Ces soi-disant hyperscalers, qui font partie d’un groupe qui comprend également Microsoft et Amazon, se sont lancés dans les serveurs et les centres de données utilisés pour le cloud computing et les grands modèles linguistiques. D’ici 2026, le quatuor aura accumulé près de 1 000 milliards de dollars de dépenses en capital sur cinq ans, sur la base des estimations consensuelles de Visible Alpha.
Alphabet a laissé entendre mardi que les dépenses portaient provisoirement leurs fruits. Les revenus ont augmenté d’une année sur l’autre, dépassant les prévisions de 15 pour cent, et son activité cloud a augmenté de 35 pour cent. Le chef d’Alphabet, Sundar Pichai, affirme qu’un quart du nouveau code de Google est désormais écrit par l’IA.
Mais si cette transition technologique augmente les revenus, elle accroît également les tensions. Les nouvelles technologies ont tendance à être celles qui gagnent le plus : ne cherchez pas plus loin que la part de 90 pour cent de la recherche en ligne détenue par Google. Il n’y a aucune raison de penser que l’IA générative sera différente.

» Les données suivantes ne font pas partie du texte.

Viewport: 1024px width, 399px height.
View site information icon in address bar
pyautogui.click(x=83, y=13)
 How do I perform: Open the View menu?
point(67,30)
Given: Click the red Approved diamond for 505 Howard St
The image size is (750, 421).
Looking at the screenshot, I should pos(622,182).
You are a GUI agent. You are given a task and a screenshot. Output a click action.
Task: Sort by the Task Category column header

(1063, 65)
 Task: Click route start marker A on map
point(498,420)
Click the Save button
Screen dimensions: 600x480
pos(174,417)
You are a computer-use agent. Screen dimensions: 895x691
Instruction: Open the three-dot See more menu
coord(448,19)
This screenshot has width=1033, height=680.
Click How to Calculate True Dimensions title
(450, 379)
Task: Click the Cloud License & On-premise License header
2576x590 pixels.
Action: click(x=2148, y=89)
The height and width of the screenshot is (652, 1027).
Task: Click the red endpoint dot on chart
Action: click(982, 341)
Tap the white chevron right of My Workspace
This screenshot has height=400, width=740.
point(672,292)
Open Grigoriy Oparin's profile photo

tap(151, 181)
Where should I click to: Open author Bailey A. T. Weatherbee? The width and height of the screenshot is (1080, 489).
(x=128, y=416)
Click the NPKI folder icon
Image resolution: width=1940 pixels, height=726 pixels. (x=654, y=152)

Cela rend la cohabitation pacifique de plus en plus difficile. Le propriétaire de Facebook, Meta, par exemple, est en train de créer son propre moteur de recherche pour être moins dépendant de Google, a rapporté The Information. La société de Mark Zuckerberg offre également gratuitement de grands modèles de langage, pour défier des concurrents tels qu’OpenAI. Alors que des milliards de dollars de financement sont investis dans des nouveaux venus tels que xAI d’Elon Musk ou Perplexity, le challenger de Google, les niveaux de cortisol de l’industrie augmentent de plus en plus.
L’IA insuffle également une nouvelle vie à d’anciennes rivalités. Microsoft a accusé lundi Google d’utiliser des tactiques de lobbying « obscures » pour obtenir un avantage pour son activité cloud, qui représente un tiers éloigné de celle de Microsoft et d’Amazon, et détourner l’attention des menaces plus larges qui pèsent sur ses activités de recherche et de publicité numérique. De tels différends sont familiers – il y a dix ans, Microsoft a diffusé des publicités sur le thème de la confidentialité avertissant les utilisateurs de Gmail qu’ils étaient « scrooglés » – mais les enjeux sont plus importants.
La suprématie vaut la peine de se battre. Les bénéfices de la création d’une IA omnipotente, souvent appelée « intelligence générale artificielle », sont illimités. Même à des niveaux de réussite plus modestes, le butin est considérable. McKinsey estime que le cloud computing pourrait générer 3 000 milliards de dollars de bénéfices supplémentaires avant impôts pour les entreprises du monde entier.
L’argent sera incinéré pour atteindre cet objectif. Les dirigeants l’admettent : Zuckerberg et Pichai admettent qu’ils préfèrent dépenser trop que pas assez. Cela a du sens si le vainqueur écrase effectivement tous les autres, faisant passer les investissements passés pour une bagatelle. Alphabet n’a pas encore prouvé qu’il était le gagnant, mais sa croissance renforcée par l’IA montre qu’il n’est pas encore un perdant.